Co ratyfikował Duda? Nie wie tego on sam, a także jego adwersarze

Grzegorz Braun nazywając ten specyficzny rodzaj niewiedzy obdarzył jakiś czas temu Dudę mianem „idioty w starożytnym znaczeniu tego słowa”. Domyślam się, że chodzi o niefrasobliwe podejście do polityki oraz brak umiejętności przewidywania skutków swoich decyzji. Notabene stan ten jest charakterystyczny dla całej polskiej polityki, a skutki jego trwania, datującego się od 1989 roku mają mieć swoje apogeum jeszcze w tym dziesięcioleciu. Według zmiennika Hołowni ma to się stać dopiero w roku 2050. Specjaliści od socjotechniki uśmiechają się w tym momencie cynicznie, bo w roku 2050 nie będzie już Polski na mapie sfederalizowanej Europy. Oczywiście wszystko odbędzie się zgodnie z wolą “praworządnego” (czytaj zniewolonego) Suwerena.

Stawiam tezę, że prezydent Duda, zadeklarowany zwolennik nowego ładu opartego politycznie na „wartościach transatlantyckich” z którego miał wykiełkować pożyteczny dla Polski sojusz z USA, a dziś wyrasta sojusz USA-Niemcy, nie wie (*) co podpisał na dokumencie ratyfikującym “zwiększenie zasobów własnych Unii” kosztem zmniejszenia zasobów naszego malowniczo położonego bantustanu. Nie wiedzą tego także użyteczni idioci, którzy dyskutując na ten temat żonglują jedynie propagandowymi hasłami, mającymi się nijak do realnej rzeczywistości.

Duda podpisał zgodę na zrzeczenie się kolejnej resztki suwerenności w obszarze finansowym, podatkowym, gospodarczym – na mechanizm realizacji polityki tworzącej państwo federalne ograniczające swobodę w wielu obszarach życia.

Podpisał zgodę na pożyczki, które zaciągnie w imieniu Polski UE m.in. na swoje projekty realizowane nad Wisłą. Co to będą za pożyczki?
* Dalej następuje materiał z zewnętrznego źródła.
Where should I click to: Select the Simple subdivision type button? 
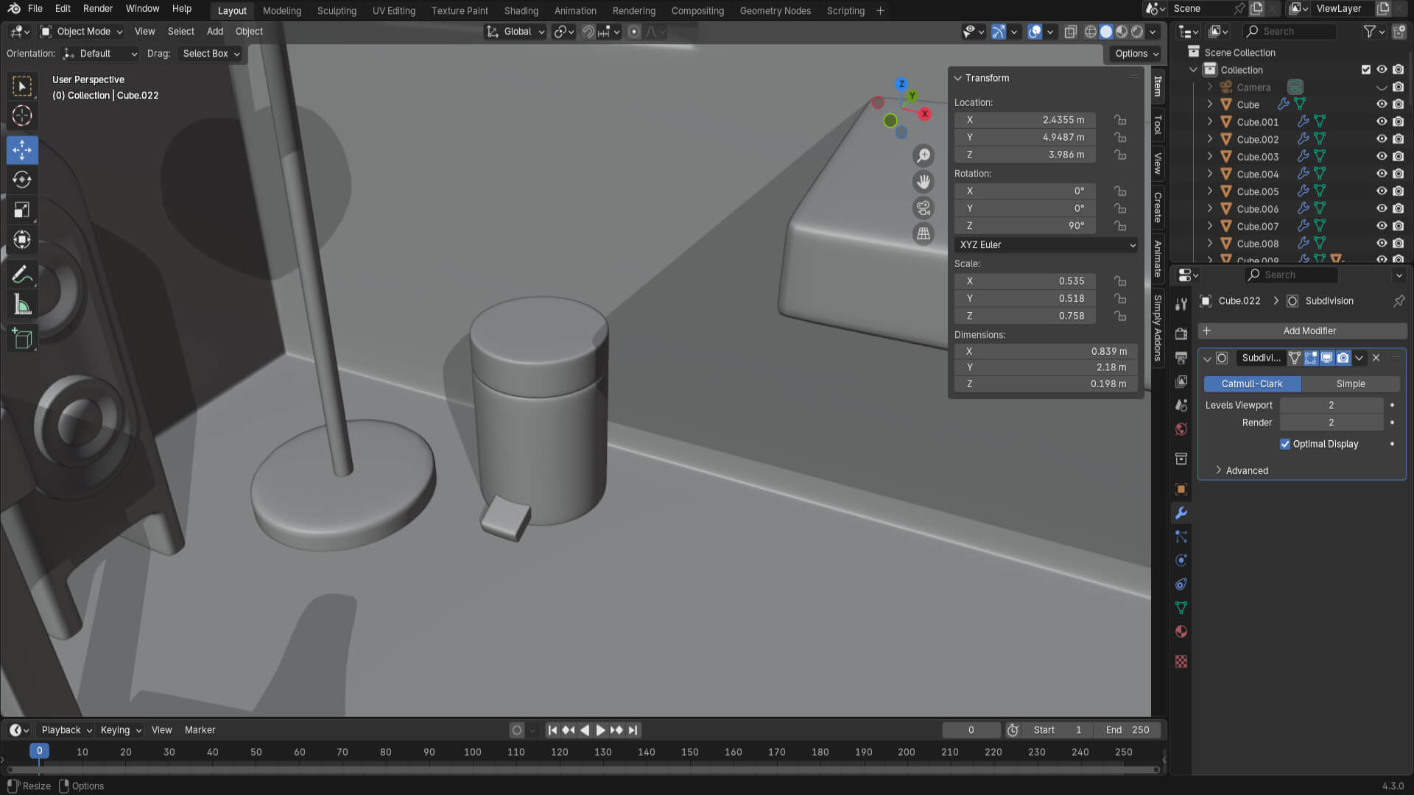(1350, 384)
Będą to tzw. fałszywe pieniądze, które w momencie ich kreacji przez banki nie mają żadnego pokrycia w rzeczywistości, bo nie pochodzą ani z pracy ani z obrotu handlowego. Pożyczone pieniądze mamy zwrócić lichwiarzom w formie prawdziwej, bo zaczerpniętej z polskiego budżetu zasilanego przez podatki lub jak kto woli przez kradzież, której dopuści się na swoich niewolnikach „PRL bis”, zabierając im pochodzące z ich pracy pieniądze.

O jakości wypowiadanych przez Dudę treści dobitnie świadczy dzisiejszy wywiad w TVP. Wystarczył mi fragment o długości mniejszej niż 2 minuty.
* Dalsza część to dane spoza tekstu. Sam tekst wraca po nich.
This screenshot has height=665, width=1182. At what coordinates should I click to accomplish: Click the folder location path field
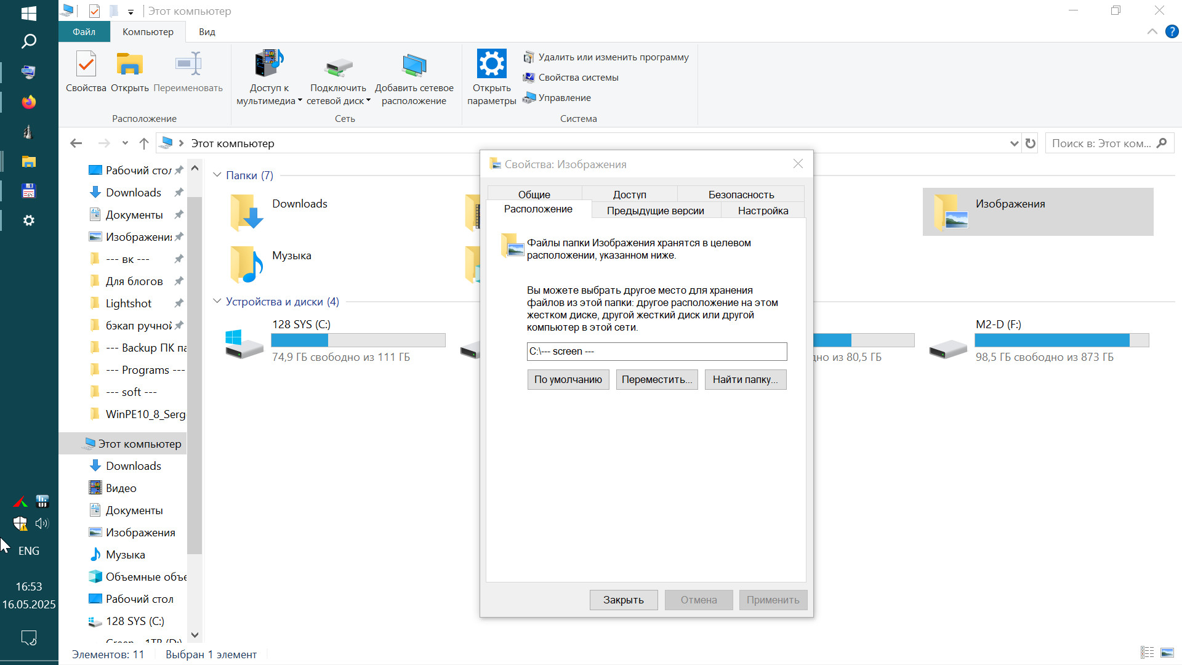click(656, 351)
O wyprowadzaniu Polski z Europy…

To sformułowanie zawiera w sobie fałsz. Aktualna Unia zasługuje na miano Unii posteuropejskiej lub dosadniej: antyeuropejskiej (Eurokołchoz). Duda w dalszym fragmencie swojej wypowiedzi powiązał Europę z Unią, co jest nieprawdą ze względu na dokonanie przez ten polityczny organizm przerwania ciągłości cywilizacyjnej z chrześcijańskim fundamentem Europy zamienionym na ideologię marksistowską. Prezydent Polin, bo na takiego również kreuje się Andrzej Duda, wspomniał także o strefie Schengen w kontekście wolności przemieszczania się. Oczywiście o paszportach niewolnika (zielone paszporty) nic nie wspomniał. Utożsamianie UE z Europą w roku 2021 jest fałszem. Najbardziej trafna analogia jest w XX wiecznym ideologicznym połączeniu Związku Zdradzieckiego z ówczesną Europą Wschodnią. Oczywiście, to o czym napisałem to truizm, lecz uważam, że należy wciąż zaprzeczać takim fałszom w sytuacji codziennych wlewek do mózgu, jakie otrzymują Polacy przy okazji podobnych wypowiedzi polityków formatu Dudy. Wiele wskazuje na to, że mąż Agaty Kornhauser sam jest ofiarą podobnych wlewek z okresu wytężonej pracy u pewnego lizbońskiego zdrajcy.

(*) Od czasu do czasu mam tylko wątpliwości jakiego rodzaju jest niewiedza pana prezydenta. Czy jest w znaczeniu “starożytnym” czy może bardziej nowoczesnym.